- **What is required**:
Put every line of the records into a numbered list, leaving out the blank lines.

* start Data in this exercise *

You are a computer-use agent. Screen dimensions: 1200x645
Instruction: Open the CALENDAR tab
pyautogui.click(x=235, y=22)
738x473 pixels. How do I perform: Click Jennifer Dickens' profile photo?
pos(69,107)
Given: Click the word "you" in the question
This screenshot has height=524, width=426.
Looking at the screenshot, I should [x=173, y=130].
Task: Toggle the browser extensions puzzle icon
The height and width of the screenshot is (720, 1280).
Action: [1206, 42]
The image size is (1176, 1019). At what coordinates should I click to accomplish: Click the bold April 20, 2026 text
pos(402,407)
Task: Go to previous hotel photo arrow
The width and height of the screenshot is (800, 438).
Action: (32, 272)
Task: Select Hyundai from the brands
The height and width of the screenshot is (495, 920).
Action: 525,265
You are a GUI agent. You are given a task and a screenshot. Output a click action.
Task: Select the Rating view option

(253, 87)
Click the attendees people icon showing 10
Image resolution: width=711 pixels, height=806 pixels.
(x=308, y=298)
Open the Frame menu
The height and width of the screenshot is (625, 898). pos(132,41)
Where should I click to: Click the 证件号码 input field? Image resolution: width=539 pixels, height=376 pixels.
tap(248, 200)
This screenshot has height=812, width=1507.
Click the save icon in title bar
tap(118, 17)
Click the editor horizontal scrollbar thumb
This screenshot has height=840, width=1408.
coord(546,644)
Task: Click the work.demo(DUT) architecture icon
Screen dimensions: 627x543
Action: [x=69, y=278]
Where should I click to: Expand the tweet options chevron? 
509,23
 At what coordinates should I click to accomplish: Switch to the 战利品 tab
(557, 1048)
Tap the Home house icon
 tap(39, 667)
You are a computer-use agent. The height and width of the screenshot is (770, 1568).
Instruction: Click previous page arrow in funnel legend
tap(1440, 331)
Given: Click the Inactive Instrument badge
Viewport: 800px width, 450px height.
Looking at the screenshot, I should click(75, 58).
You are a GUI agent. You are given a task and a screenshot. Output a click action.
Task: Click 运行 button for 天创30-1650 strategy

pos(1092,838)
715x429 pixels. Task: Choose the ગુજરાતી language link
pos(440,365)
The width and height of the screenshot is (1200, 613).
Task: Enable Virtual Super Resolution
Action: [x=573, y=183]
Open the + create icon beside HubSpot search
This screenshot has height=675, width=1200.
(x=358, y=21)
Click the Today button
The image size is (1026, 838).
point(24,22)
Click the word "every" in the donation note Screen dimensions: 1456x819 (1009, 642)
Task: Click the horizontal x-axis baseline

* end Data in this exercise *

- **Right answer**:
1. You are a computer-use agent. Screen dimensions: 1200x645
2. Instruction: Open the CALENDAR tab
3. pyautogui.click(x=235, y=22)
4. 738x473 pixels. How do I perform: Click Jennifer Dickens' profile photo?
5. pos(69,107)
6. Given: Click the word "you" in the question
7. This screenshot has height=524, width=426.
8. Looking at the screenshot, I should [x=173, y=130].
9. Task: Toggle the browser extensions puzzle icon
10. The height and width of the screenshot is (720, 1280).
11. Action: [1206, 42]
12. The image size is (1176, 1019). At what coordinates should I click to accomplish: Click the bold April 20, 2026 text
13. pos(402,407)
14. Task: Go to previous hotel photo arrow
15. The width and height of the screenshot is (800, 438).
16. Action: (32, 272)
17. Task: Select Hyundai from the brands
18. The height and width of the screenshot is (495, 920).
19. Action: 525,265
20. You are a GUI agent. You are given a task and a screenshot. Output a click action.
21. Task: Select the Rating view option
22. (253, 87)
23. Click the attendees people icon showing 10
24. Image resolution: width=711 pixels, height=806 pixels.
25. (x=308, y=298)
26. Open the Frame menu
27. The height and width of the screenshot is (625, 898). pos(132,41)
28. Where should I click to: Click the 证件号码 input field? Image resolution: width=539 pixels, height=376 pixels.
29. tap(248, 200)
30. This screenshot has height=812, width=1507.
31. Click the save icon in title bar
32. tap(118, 17)
33. Click the editor horizontal scrollbar thumb
34. This screenshot has height=840, width=1408.
35. coord(546,644)
36. Task: Click the work.demo(DUT) architecture icon
37. Screen dimensions: 627x543
38. Action: [x=69, y=278]
39. Where should I click to: Expand the tweet options chevron? 
40. 509,23
41.  At what coordinates should I click to accomplish: Switch to the 战利品 tab
42. (557, 1048)
43. Tap the Home house icon
44.  tap(39, 667)
45. You are a computer-use agent. The height and width of the screenshot is (770, 1568).
46. Instruction: Click previous page arrow in funnel legend
47. tap(1440, 331)
48. Given: Click the Inactive Instrument badge
49. Viewport: 800px width, 450px height.
50. Looking at the screenshot, I should click(75, 58).
51. You are a GUI agent. You are given a task and a screenshot. Output a click action.
52. Task: Click 运行 button for 天创30-1650 strategy
53. pos(1092,838)
54. 715x429 pixels. Task: Choose the ગુજરાતી language link
55. pos(440,365)
56. The width and height of the screenshot is (1200, 613).
57. Task: Enable Virtual Super Resolution
58. Action: [x=573, y=183]
59. Open the + create icon beside HubSpot search
60. This screenshot has height=675, width=1200.
61. (x=358, y=21)
62. Click the Today button
63. The image size is (1026, 838).
64. point(24,22)
65. Click the word "every" in the donation note Screen dimensions: 1456x819 (1009, 642)
66. Task: Click the horizontal x-axis baseline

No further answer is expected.